Six different pianists (with an average of 11.8±SD 5.8 years piano experience and, of that, 6.0±SD 4.7 years jazz piano experience) were recruited to create the stimuli for the present study. However, one pianist (who only had one year experience at playing jazz piano) was judged by authors Annerose Engel and Peter E. Keller to be generally poor at imitating other pianists’ improvisations, and all of his performances were discarded. The five pianists who were retained had an average of 11.2 years (SD 6.3) of formal piano training, of which 7.0 years (SD 4.5) involved the development of jazz piano skills, including improvisation. Three of these pianists were professional musicians (a jazz pianist, church musician, and music teacher) and two were highly competent amateur musicians. The pianists practiced jazz piano daily (1.9±SD 1.9h; range 0.5–5h) and played in jazz bands on a weekly basis (for 3.2±SD 2.2h on average; range 1–6h).
The pianists were asked to improvise melodies over the backing tracks on a digital piano (Yamaha Clavinova, CLP150). Anvil Studio was used to present the backing tracks by playing back the relevant MIDI files on a second, identical digital piano. The backing tracks were unfamiliar to the pianists prior to the improvisation session. Charts showing chord symbols that indicated the harmonic progressions in each backing track were visible during improvisation. Each pianist performed three improvisations per backing track, which were recorded in MIDI format using Anvil Studio. From these improvisations, 30–60s excerpts (selected for their musical integrity by an experienced music producer and author Peter E. Keller) per pianist/style were transcribed by a professional musician using software for musical transcription and notation (Finale 2005, Coda Music Technology/MakeMusic, Inc.)3.

• _DATASET EXCERPT_:
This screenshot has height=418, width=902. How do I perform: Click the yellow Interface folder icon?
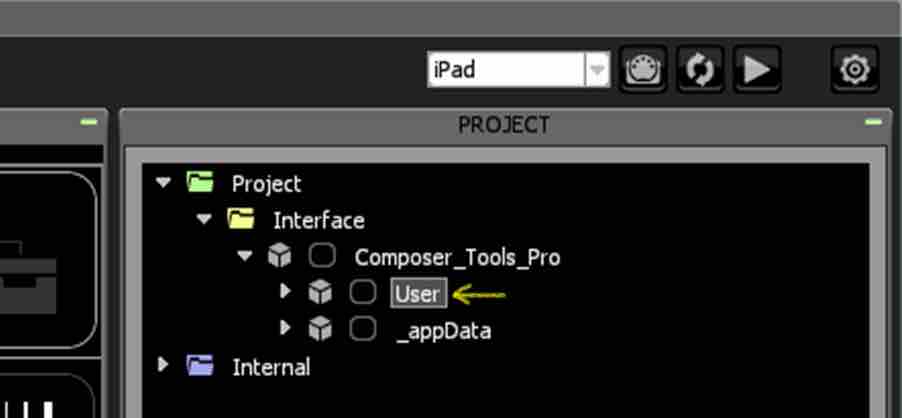(x=241, y=219)
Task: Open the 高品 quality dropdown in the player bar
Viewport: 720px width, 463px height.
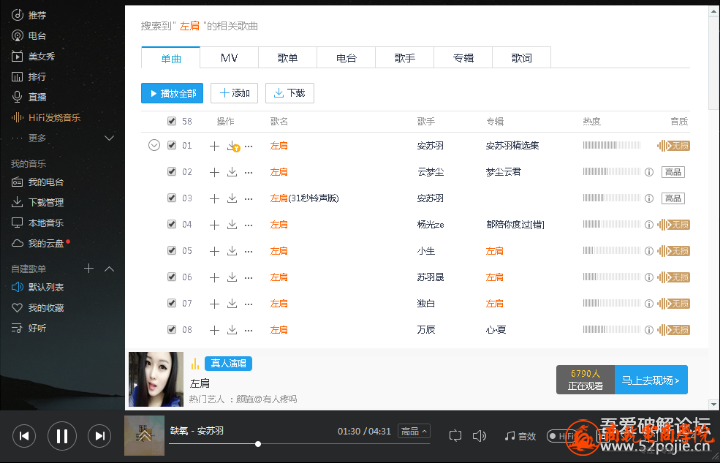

• _TO DO_:
1 - Why, according to the passage about the jazz pianists, were all performances by one of the six recruited pianists discarded?
2 - Pick up the passage about the jazz pianists after its final sentence and continue it.

• _ANSWERS PER TASK_:
1 - Annerose Engel and Peter E. Keller judged that pianist to be generally poor at imitating other pianists' improvisations. For that reason, all of his performances were discarded.

2 -
After 4–12 weeks had elapsed, each of the six pianists returned to the laboratory to imitate the selected excerpts from his or her improvisations (self-imitation) and those produced by two of the other pianists (other imitation). Scanned versions of the transcribed excerpts were sent to the pianists via email approximately one week prior to these imitation sessions, so that the pianists could learn the notes. During the imitation recording sessions, pianists were instructed to reproduce all audible details of the improvised performances, including the notes and stylistic performance parameters related to timing and expression. Pianists were permitted to listen to the original improvisations – and to practice imitating them – as many times as was needed in order to feel confident in reproducing them, and the transcriptions of the improvised excerpts remained in view during the subsequent recording of imitated performances. Two versions of each excerpt were recorded in MIDI format using Anvil Studio. The original improvisation and backing track could be heard while recording the first (“duet”) version, while the second (“solo”) version was accompanied by only the backing track. Pianists were allowed to record several takes of each imitation, until they indicated to the experimenter that they were satisfied that they had produced the best possible imitation.
In addition to the pianist who was judged to be poor at imitating other pianists’ improvisations (see above), another individual was technically unable to imitate one of the bossa improvisations properly. Consequently, 14 improvisations (5 blues, 4 bossa, and 5 swing) and 14 corresponding (solo, other) imitations played by five of the pianists were used as the basis for generating stimuli for the fMRI experiment. These performances and accompanying backing tracks were played back on a digital piano under the control of Anvil Studio, and sound output was recorded as .wav audio files by Logic Pro 8.0.2 (Apple, Inc.)4. Three 10-s excerpts were then extracted from the audio files of each improvisation, and three matching excerpts were extracted from each imitation. This resulted in 42 10-s improvisations and 42 matched 10-s imitations with accompanying backing tracks (Audio S1–S6 in Supplementary Material). In addition, 21 10-s excerpts from the backing tracks (7 per style) were recorded (without improvised or imitated melodies) for use in a baseline condition. All audio files were normalized using Adobe Audition (Adobe Systems, Inc.)5 in such a way that they had the same average intensity level while relative changes in intensity within each file were retained. A 500-ms fade in and fade out was applied to each file.
Several performance parameters were extracted from portions of the MIDI files corresponding to each 10-s stimulus item: (a) identity and number of notes played (i.e., keystrokes produced), (b) the duration of inter-onset intervals (IOIs) between successive keystrokes (IOIs, a measure of performance timing), and (c) the relative intensity of keystrokes within a stimulus item (note that intensity, or loudness, is proportional to the force with which a piano key is struck, and can be measured in “MIDI velocity” in arbitrary units ranging from 1 (soft) to 127 (loud)). These performance parameters were compared across improvisations and imitations using two-tailed t-tests for independent samples, since improvised and imitated versions of each melody were played by different pianists.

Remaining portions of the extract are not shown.